Net als voor Jo Lernout & Pol Hauspie is dit eigenlijk een verhaal van een duo. Het was ingenieur Stéphane Vandervelde, de oprichter van PCS (waarin CompuVision in 1993 participeerde), die Francis Declercq in de mogelijkheden van de technologie inwijdde. Keyware wou software ontwikkelen die patroonherkennings- en sprekerverificatietechnologie voor beveiligingsdoeleinden integreerde. Vandaar de band met Excalibur, een technisch hoogstaand, maar verlieslatend Amerikaans bedrijfje waarvan CompuVision-filiaal PCS de archiveringssoftware verkocht. Excalibur ontwikkelde onder meer software om gearchiveerde beelden terug te vinden. Het was die technologie die Keyware voor gezichtsherkenning en beveiliging wou gebruiken. Tegelijk kreeg de zustervennootschap van Keyware, Excalibur Technologies, de distributierechten voor de Excalibur-software in een groot aantal Europese landen.
Keyware werd – tenminste voor de oprichters – het succes dat we kennen (ondanks verliezen die vorig jaar opliepen tot 10,46 miljoen dollar). Excalibur Technologies ging op 19 oktober 1999 met een kapitaal van 146,3 miljoen frank failliet. Dat valt niet zo op in het Keyware-prospectus omdat de naam enkele dagen voor het faillissement werd gewijzigd in E-Wize Tech.

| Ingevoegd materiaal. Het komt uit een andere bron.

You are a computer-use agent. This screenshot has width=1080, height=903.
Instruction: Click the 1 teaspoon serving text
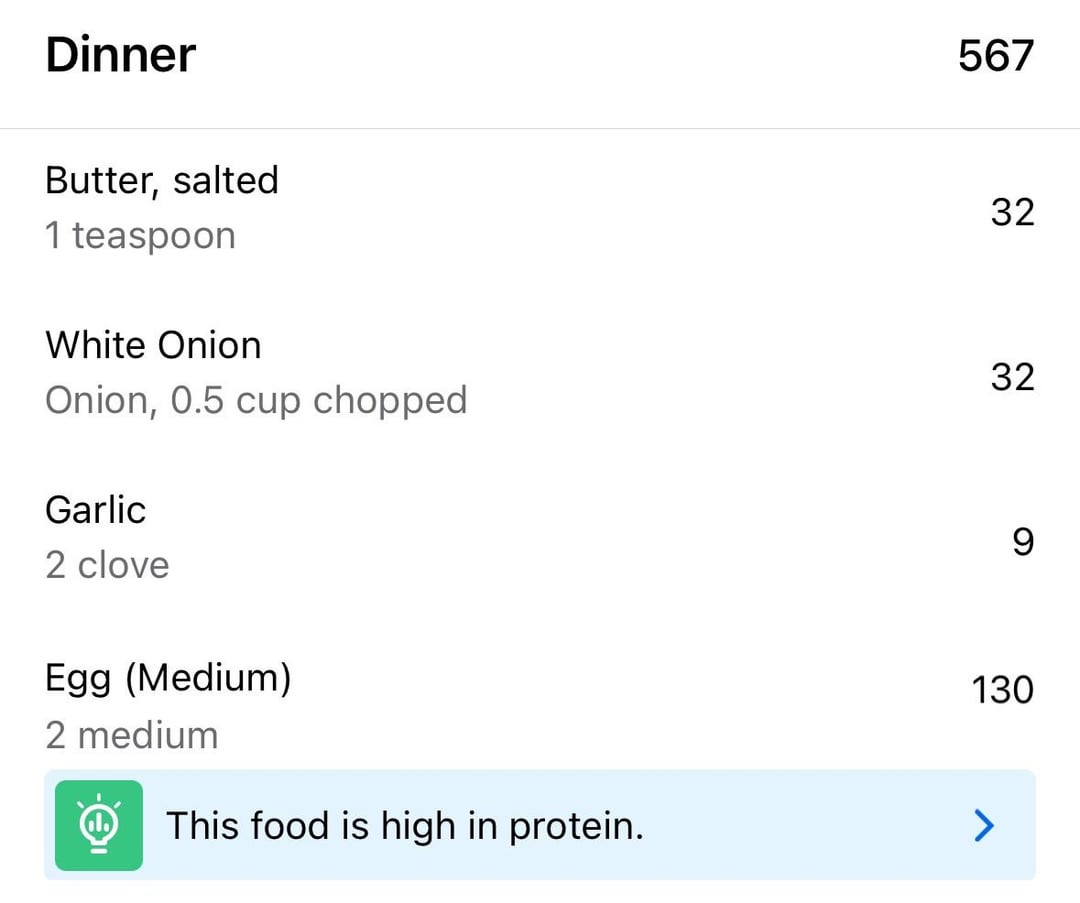point(141,236)
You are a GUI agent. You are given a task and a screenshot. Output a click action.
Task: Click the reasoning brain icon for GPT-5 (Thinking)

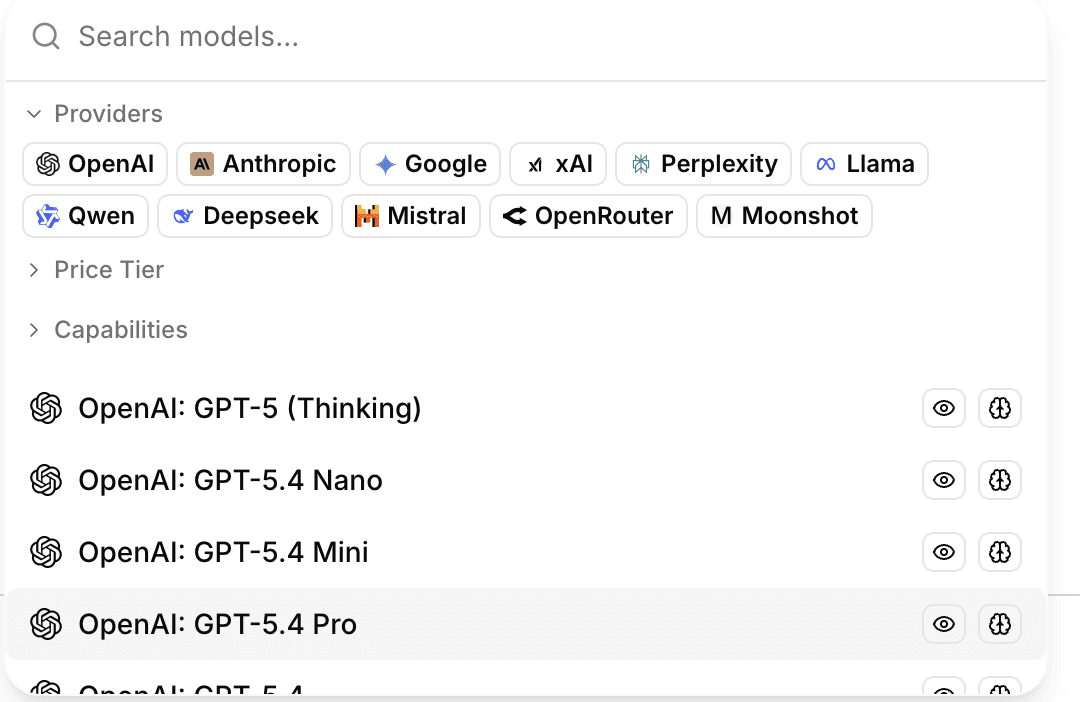999,408
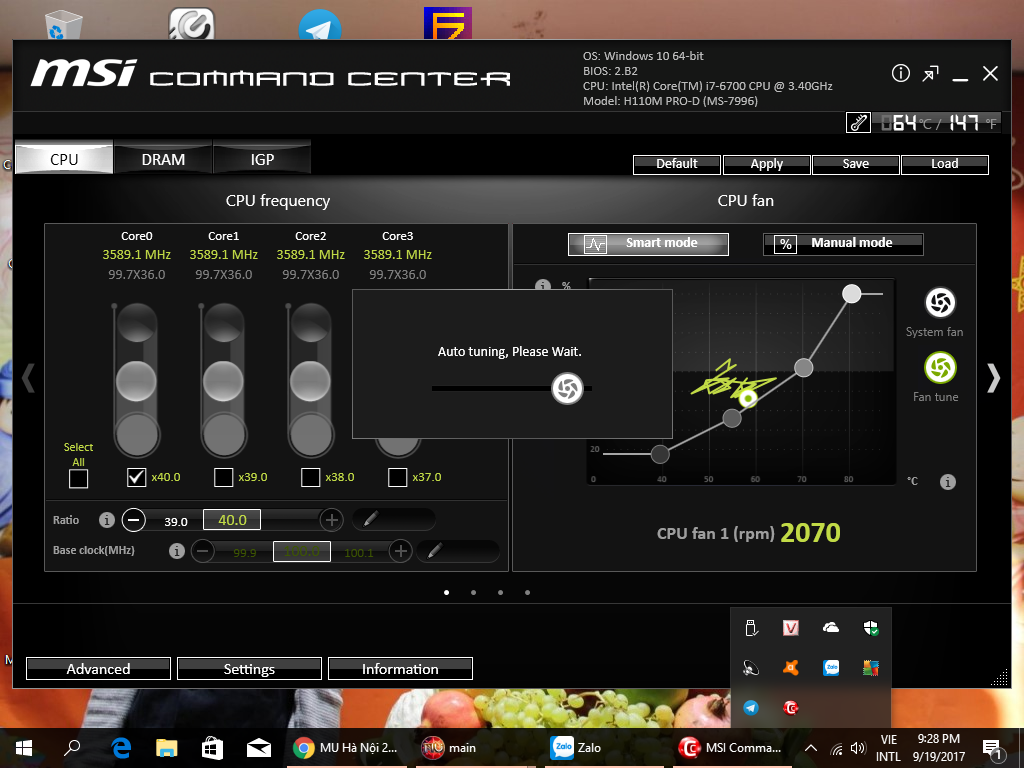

Francis Declercq: “Het Excalibur-verhaal is een beetje negatief afgelopen omdat wij in de distributie met de Amerikanen in conflict zijn geraakt. Zij wilden hun eigen politiek voeren, wij konden aan de producten niets wijzigen, terwijl je zeker in Europa localisatie nodig hebt.” Ook bij Keyware werd het niets met Excalibur. Declercq: “We kregen uiteindelijk niet wat we verwacht hadden van die jongens. Dat bleef maar aanmodderen, vandaar dat we het roer zelf in eigen handen namen.”
Dit soort tegenslagen krijgen Francis Declercq er niet onder. “Je moet optimistisch zijn,” zegt Declercq, die zichzelf daarin “een slecht karakter” noemt. “Niet gaan, bestaat niet. Als het moet, geven we een duwke tot het gaat.”